**Extracted text**
⟨
Best practices for Aerospike and Linux

This page describes stability and performance best practices for Aerospike and the Linux operating system.

Overview

When the Aerospike Database starts it verifies certain best practices and logs a warning for each violation it finds.

For production environments, set enforce-best-practices to true so that the server shuts down if any best practices are violated during startup.
When enforce-best-practices is set to false, you can still monitor violations with the failed_best_practices Boolean statistic, or the best-practices info command.
The failed_best_practices statistic reports true if any best practices are violated during startup. The best-practices info command returns the list of best practices that failed.
⟩
**Exercise data**
⟨
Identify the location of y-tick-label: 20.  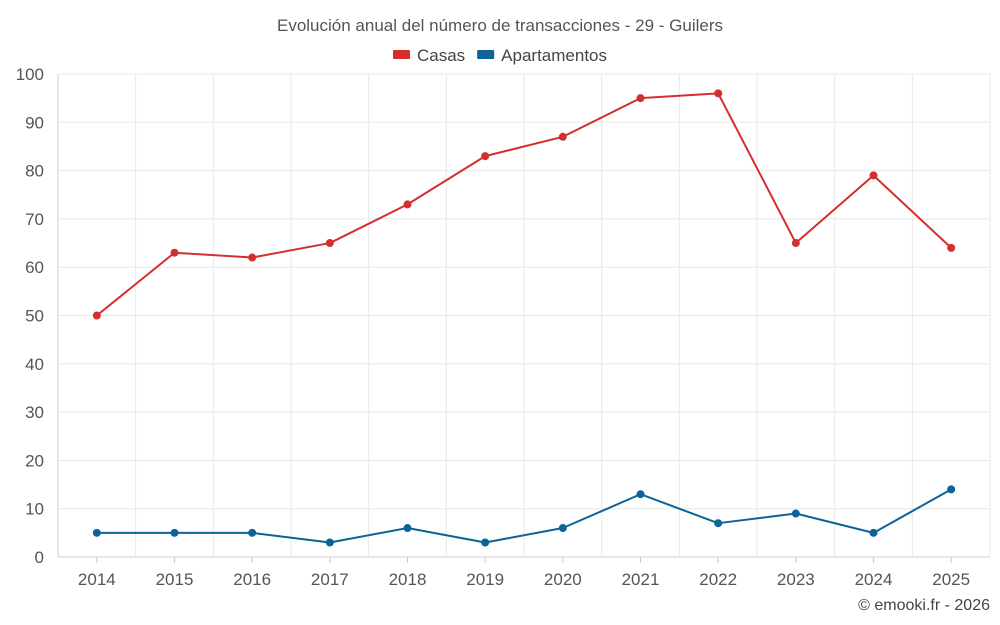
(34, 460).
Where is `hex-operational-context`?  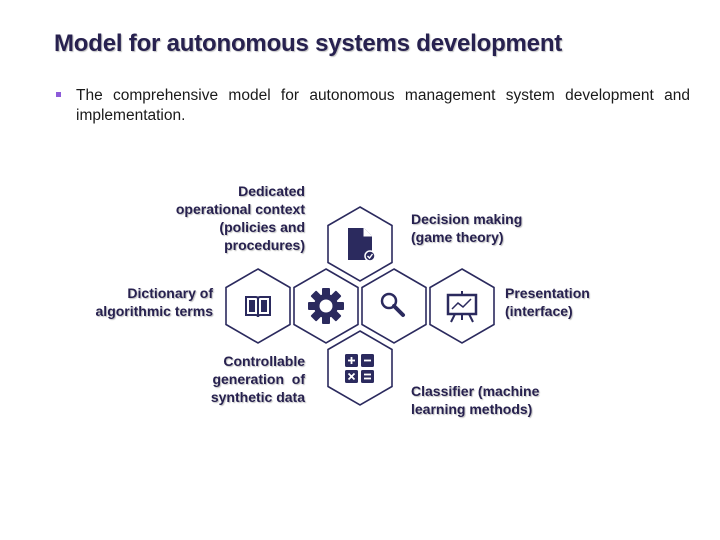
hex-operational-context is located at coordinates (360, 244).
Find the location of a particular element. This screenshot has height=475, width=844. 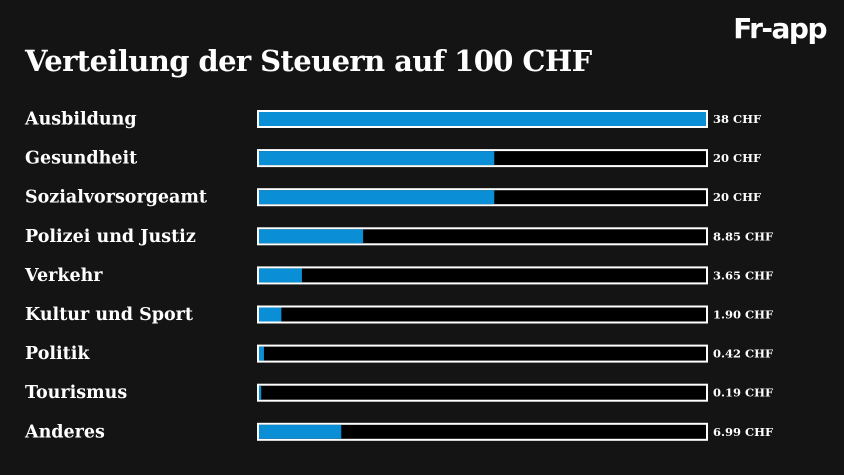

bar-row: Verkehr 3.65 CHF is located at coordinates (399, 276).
⟩
**Parts of the exercise**
(1) Say whether each statement below agrees with the Aerospike best-practices page. Answer yes or no, and quote the deciding words from the page. (a) Setting enforce-best-practices to true makes the server shut down when a best practice is violated at startup. (b) The failed_best_practices statistic returns the list of best practices that failed. (c) Violations can be monitored even when enforce-best-practices is set to false.
(2) Print, without changes, the part of the Aerospike best-practices page that opens with the words containing "When the Aerospike" and closes with "best-practices info command.".

**Answers below**
(1)
(a) Yes: "set enforce-best-practices to true so that the server shuts down if any best practices are violated during startup"
(b) No: "The best-practices info command returns the list of best practices that failed."
(c) Yes: "When enforce-best-practices is set to false, you can still monitor violations"

(2)
When the Aerospike Database starts it verifies certain best practices and logs a warning for each violation it finds.

For production environments, set enforce-best-practices to true so that the server shuts down if any best practices are violated during startup.
When enforce-best-practices is set to false, you can still monitor violations with the failed_best_practices Boolean statistic, or the best-practices info command.